普段使わない筋肉でも使ったのだろうか、布団から出るのに少しだけ時間がかかってしまう。


なんだか気だるい。

やっとのことで起き上がり、顔を洗いに行く前にひとまず中継地点のソファに腰を落ち着ける。


それにしても、あんなところが気持ちいいなんて、体がおかしくなったのかと思った。


………………


ーーーぶわっ

不意打ちに襲って来た記憶のせいで全身の血が顔へと集まった。
ふるふると首を振って物理的に追い払おうと努めてみる。



ーーーコンコンコンッ

「おはようございますアキオ様!お目覚めですか?」

「わぁっ、ど、どうぞ入って…」

水を浴びた犬のように頭をブルブルさせていると、ドアの外から元気な声が響いた。
跳ね上がる心臓を落ち着け、慌てて何でもないように装う。

「失礼します。

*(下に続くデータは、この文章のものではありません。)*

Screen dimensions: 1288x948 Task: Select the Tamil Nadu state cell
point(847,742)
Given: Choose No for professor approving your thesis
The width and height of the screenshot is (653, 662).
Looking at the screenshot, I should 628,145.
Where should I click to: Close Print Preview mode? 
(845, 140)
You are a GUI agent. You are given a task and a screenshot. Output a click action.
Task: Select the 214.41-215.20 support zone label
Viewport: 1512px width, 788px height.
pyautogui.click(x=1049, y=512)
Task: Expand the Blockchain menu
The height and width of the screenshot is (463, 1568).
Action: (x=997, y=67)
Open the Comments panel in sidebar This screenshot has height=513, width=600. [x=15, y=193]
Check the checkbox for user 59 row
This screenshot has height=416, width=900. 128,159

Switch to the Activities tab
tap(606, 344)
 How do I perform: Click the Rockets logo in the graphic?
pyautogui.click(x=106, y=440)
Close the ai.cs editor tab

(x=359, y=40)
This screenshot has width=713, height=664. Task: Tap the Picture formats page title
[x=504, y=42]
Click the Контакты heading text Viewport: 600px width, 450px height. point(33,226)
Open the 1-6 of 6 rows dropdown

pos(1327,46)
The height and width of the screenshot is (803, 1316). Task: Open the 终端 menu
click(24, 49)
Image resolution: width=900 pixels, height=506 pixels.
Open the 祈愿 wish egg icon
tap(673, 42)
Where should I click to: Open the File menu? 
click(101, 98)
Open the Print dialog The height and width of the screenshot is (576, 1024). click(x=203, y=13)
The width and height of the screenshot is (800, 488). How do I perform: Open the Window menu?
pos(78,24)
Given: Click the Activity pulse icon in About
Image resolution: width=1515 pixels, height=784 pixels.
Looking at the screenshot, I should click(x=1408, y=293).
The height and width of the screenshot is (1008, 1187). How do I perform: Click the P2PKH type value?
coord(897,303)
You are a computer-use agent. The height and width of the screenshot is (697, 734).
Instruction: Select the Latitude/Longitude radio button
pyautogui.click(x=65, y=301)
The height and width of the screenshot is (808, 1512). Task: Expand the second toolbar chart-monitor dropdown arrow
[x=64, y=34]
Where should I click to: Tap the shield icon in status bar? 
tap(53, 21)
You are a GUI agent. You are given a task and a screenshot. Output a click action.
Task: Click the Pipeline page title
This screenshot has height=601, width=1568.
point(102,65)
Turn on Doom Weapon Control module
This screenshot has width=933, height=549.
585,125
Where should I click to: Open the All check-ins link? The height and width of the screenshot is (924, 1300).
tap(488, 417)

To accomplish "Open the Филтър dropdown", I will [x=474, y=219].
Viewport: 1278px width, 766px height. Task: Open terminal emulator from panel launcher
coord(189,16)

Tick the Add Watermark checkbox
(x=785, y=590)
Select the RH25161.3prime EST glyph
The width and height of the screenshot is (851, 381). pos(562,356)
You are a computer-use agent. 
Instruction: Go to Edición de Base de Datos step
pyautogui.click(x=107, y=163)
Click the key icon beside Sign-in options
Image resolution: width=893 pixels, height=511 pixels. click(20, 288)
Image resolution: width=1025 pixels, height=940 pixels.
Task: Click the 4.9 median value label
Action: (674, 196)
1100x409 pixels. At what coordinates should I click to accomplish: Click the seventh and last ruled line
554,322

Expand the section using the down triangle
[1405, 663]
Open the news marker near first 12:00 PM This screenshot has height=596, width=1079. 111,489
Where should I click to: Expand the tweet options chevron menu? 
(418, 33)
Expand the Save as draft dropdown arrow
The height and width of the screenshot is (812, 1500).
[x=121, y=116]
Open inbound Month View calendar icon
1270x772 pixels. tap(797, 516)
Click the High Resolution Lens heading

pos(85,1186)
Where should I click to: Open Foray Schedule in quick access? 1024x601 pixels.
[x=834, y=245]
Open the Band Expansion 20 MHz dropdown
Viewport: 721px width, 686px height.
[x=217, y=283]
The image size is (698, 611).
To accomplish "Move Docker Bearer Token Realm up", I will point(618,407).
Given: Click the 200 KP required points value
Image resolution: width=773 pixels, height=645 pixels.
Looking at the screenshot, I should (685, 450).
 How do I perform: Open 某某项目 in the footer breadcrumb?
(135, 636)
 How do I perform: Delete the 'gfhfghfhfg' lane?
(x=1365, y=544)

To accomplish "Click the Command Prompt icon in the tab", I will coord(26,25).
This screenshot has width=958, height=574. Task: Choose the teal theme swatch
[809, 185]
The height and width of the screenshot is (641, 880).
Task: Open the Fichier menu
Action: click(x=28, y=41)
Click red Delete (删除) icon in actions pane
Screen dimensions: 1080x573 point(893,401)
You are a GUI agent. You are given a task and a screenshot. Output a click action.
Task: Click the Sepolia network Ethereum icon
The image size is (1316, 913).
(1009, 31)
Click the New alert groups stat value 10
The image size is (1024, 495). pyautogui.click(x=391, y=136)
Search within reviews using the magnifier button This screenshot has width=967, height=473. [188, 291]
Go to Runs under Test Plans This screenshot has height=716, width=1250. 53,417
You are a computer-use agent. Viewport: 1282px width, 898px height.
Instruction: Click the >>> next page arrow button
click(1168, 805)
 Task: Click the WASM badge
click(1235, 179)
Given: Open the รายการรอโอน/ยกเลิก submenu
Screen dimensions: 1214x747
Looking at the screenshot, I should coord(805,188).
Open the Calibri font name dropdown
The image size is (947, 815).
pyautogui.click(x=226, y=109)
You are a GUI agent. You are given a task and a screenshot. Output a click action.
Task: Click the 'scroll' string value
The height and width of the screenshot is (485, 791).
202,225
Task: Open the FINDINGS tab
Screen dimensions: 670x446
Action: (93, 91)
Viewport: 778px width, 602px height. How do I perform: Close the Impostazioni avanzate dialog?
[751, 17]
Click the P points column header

昨夜はよく眠れましたか?なんだかお疲れの様子でし、た、ので……」

「お、おはよう。ユリ」

「アアアアアキオ様!?!?
いったい、いったい何なんですかそのお顔は…!!!」

「え、なに…?」

掴みかからんとする勢いで部屋に入ってくるユリ。
朝から元気だ。


「鏡を、鏡をご覧になって下さい!」

ユリはズボンのポケットから手鏡を出してこちらに向ける。そこに映った自分の顔は、目も当てられないほど真っ赤で、目は情けなく潤んでいて、自分で言うのは憚られるがそれはそれはいやらしかった。

「うわ……なにこれ」

「そのお顔のまま城の者と会ってはなりませんからね!落ち着くまで今日はお部屋でお過ごしください」

「でも、今日は勉強…」

「お勉強はお部屋でも出来ます!!残念ですが、朝食は今日もこちらに持って参りますからね」

ピシッと人差し指を立てて言われる。

「言ったでしょう?アキオ様。
軍人なんて全員獰猛な獣だとお思いくださいと。頭の中はいやらしいことしか考えてないんだからそのようなお姿を見られたら最後、もうすっごい……いや、そんな事はわたくしがさせませんのでご安心ください。もしアキオ様をいやらしい目で見るような輩がおれば、わたくしがブッこ」

「ユリも?」


「……え?」


「ユリも、その…いやらしいこと考えたり…するの?」


なんて不躾なことを聞いてしまったんだと後悔したが、ユリは予想に反してけろっとした顔で

「当たり前じゃありませんか」

と言った。

「そうなの?」

「ええ。男たるもの色気が必須!
あっ、でもご安心ください。もちろんわたくしはアキオ様に手を出そうなどとそんな野蛮なことは一切考えておりませんよ!
恥ずかしながら、根性皆無の恋人がおりまして。いつもいつも寝室に誘うのはわたくしの方なんです。こちとら据え膳整えてるんだからさっさと手を出して来れば良いものを…あの手この手と色仕掛けをするわたくしの身にもなってご覧なさいって感じで……あ…も、申し訳ございません!くだらない話を」

「良かった……」

清廉潔白ですって顔に書いてありそうなユリでも、昨日僕がなったような気持ちになったりするんだ。
もしかして、それっていたって普通のことなのかもしれない。


「……アキオ様?
何か悩まれておられるのですね?
もしよろしければ、お話しいただけませんか?」

「うん…その、僕ね。ジルさんに触れられると、もっと触ってほしくなって、体が反応してしまうんだ。こんなのはしたないから絶対に駄目だって思ってたんだけど、おかしくない?これって変なことじゃないのかな…?」



自分だけでは無いという安心感から、口が緩み話さなくていい事まで話してしまった気がする。

その証拠にユリが固まって動かない。




「…………………………ぴゅ」




「ぴゅ?」

「ぴゅわ………」

ほわほわ~っとみるみるうちに赤く染まっていくユリは、両手で顔を隠し指の隙間から目を出してこちらを見る。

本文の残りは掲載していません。